> Task instructions
Rewrite the lines of the records from the line containing "is (760, 1352)." through the end of the records, changing "computer-use agent" to "GUI agent" wherever it occurs and leaving everything else as it is.
═════ Extracted material ═════
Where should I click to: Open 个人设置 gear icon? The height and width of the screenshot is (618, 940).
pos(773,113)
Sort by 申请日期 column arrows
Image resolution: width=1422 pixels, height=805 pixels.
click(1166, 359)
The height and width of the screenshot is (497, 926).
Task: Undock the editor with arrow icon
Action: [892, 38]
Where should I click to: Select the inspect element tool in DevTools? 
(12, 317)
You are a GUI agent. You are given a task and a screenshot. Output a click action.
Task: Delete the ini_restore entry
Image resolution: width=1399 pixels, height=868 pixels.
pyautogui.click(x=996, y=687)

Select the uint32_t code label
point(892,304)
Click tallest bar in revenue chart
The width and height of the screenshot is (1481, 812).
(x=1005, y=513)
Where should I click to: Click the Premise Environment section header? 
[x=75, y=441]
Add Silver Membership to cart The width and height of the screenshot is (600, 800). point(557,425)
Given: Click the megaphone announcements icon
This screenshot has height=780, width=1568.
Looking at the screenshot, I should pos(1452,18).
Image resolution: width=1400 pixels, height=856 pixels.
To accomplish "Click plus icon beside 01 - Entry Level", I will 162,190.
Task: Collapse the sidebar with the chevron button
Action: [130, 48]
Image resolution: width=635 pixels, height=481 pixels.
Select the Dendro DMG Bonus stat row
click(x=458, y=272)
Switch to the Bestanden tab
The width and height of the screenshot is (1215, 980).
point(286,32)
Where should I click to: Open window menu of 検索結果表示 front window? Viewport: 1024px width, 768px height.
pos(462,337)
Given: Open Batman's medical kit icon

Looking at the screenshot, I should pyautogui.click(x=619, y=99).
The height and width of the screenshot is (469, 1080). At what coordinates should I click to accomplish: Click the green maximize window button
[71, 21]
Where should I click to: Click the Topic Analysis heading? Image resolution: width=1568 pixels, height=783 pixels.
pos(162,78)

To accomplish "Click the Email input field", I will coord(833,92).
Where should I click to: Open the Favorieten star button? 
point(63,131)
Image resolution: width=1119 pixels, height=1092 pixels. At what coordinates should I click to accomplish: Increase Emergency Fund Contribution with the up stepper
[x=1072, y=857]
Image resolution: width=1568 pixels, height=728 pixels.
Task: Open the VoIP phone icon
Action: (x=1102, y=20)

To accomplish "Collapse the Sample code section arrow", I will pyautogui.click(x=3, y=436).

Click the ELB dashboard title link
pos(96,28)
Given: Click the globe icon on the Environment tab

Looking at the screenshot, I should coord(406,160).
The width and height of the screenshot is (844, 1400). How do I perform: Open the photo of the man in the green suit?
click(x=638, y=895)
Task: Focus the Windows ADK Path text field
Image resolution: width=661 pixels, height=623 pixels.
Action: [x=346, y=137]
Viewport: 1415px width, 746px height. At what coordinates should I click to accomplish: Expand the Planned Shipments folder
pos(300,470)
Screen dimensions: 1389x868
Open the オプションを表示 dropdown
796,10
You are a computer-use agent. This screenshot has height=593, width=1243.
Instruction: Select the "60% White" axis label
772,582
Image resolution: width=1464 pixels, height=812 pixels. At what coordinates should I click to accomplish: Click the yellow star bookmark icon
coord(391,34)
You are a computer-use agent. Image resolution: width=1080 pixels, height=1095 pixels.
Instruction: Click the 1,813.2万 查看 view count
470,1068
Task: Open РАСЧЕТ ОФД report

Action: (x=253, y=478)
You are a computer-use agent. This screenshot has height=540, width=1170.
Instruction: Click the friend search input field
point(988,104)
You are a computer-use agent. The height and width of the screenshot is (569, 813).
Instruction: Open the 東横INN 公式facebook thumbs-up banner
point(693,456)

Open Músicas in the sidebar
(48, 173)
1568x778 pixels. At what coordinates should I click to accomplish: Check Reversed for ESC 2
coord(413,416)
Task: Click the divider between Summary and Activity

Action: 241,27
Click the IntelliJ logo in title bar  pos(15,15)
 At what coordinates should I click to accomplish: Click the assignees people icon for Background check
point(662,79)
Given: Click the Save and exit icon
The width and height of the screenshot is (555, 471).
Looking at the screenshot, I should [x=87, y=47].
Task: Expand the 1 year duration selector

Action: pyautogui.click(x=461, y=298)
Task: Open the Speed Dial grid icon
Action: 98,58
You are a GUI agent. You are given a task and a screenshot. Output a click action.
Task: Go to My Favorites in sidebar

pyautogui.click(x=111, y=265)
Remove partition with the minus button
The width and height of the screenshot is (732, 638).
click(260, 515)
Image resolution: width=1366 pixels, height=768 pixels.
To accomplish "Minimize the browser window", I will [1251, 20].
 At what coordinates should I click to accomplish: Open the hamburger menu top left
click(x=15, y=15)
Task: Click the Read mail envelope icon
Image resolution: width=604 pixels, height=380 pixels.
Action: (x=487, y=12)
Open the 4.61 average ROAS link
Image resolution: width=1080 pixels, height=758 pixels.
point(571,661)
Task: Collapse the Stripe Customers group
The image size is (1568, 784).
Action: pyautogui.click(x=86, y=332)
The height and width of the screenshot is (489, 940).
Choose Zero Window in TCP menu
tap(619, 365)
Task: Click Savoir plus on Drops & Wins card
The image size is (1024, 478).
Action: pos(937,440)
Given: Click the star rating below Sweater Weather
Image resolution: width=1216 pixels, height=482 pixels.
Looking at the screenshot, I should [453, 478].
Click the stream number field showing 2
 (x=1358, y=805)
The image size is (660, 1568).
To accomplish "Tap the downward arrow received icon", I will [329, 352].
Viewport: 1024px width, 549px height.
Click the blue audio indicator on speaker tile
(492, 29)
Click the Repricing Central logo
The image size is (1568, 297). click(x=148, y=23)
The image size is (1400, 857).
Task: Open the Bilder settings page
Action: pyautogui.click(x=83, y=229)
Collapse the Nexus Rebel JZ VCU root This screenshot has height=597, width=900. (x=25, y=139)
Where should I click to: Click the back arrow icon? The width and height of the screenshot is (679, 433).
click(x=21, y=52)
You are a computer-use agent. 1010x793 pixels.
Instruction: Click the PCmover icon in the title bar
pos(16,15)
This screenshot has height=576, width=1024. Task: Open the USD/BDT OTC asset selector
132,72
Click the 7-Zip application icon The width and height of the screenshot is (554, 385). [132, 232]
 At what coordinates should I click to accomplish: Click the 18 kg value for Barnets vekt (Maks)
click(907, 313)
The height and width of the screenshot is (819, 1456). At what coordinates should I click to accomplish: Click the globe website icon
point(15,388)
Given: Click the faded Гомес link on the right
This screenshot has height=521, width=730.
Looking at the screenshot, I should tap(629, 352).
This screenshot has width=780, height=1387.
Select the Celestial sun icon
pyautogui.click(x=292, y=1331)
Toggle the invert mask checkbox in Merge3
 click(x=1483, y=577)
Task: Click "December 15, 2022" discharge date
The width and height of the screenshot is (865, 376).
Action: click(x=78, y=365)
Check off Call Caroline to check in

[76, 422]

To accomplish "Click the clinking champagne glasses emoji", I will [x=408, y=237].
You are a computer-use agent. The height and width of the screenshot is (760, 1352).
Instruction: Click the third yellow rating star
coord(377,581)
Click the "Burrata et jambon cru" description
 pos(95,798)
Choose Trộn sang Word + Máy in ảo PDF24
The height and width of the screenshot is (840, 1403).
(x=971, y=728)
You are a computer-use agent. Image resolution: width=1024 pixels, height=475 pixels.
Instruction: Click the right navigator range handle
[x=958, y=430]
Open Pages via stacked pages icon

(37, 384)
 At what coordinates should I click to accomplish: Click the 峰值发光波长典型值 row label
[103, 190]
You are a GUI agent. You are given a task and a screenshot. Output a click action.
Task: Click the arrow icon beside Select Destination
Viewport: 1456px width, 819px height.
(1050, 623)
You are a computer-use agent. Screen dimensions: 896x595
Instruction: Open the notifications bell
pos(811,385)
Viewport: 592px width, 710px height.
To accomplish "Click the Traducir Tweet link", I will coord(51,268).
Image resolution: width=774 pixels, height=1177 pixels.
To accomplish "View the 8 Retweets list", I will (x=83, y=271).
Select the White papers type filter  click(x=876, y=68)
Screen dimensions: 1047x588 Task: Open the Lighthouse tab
═════
> Exercise solution
You are a GUI agent. The height and width of the screenshot is (760, 1352).
Instruction: Click the third yellow rating star
coord(377,581)
Click the "Burrata et jambon cru" description
 pos(95,798)
Choose Trộn sang Word + Máy in ảo PDF24
The height and width of the screenshot is (840, 1403).
(x=971, y=728)
You are a GUI agent. Image resolution: width=1024 pixels, height=475 pixels.
Instruction: Click the right navigator range handle
[x=958, y=430]
Open Pages via stacked pages icon

(37, 384)
 At what coordinates should I click to accomplish: Click the 峰值发光波长典型值 row label
[103, 190]
You are a GUI agent. You are given a task and a screenshot. Output a click action.
Task: Click the arrow icon beside Select Destination
Viewport: 1456px width, 819px height.
(1050, 623)
You are a GUI agent. Screen dimensions: 896x595
Instruction: Open the notifications bell
pos(811,385)
Viewport: 592px width, 710px height.
To accomplish "Click the Traducir Tweet link", I will coord(51,268).
Image resolution: width=774 pixels, height=1177 pixels.
To accomplish "View the 8 Retweets list", I will (x=83, y=271).
Select the White papers type filter  click(x=876, y=68)
Screen dimensions: 1047x588 Task: Open the Lighthouse tab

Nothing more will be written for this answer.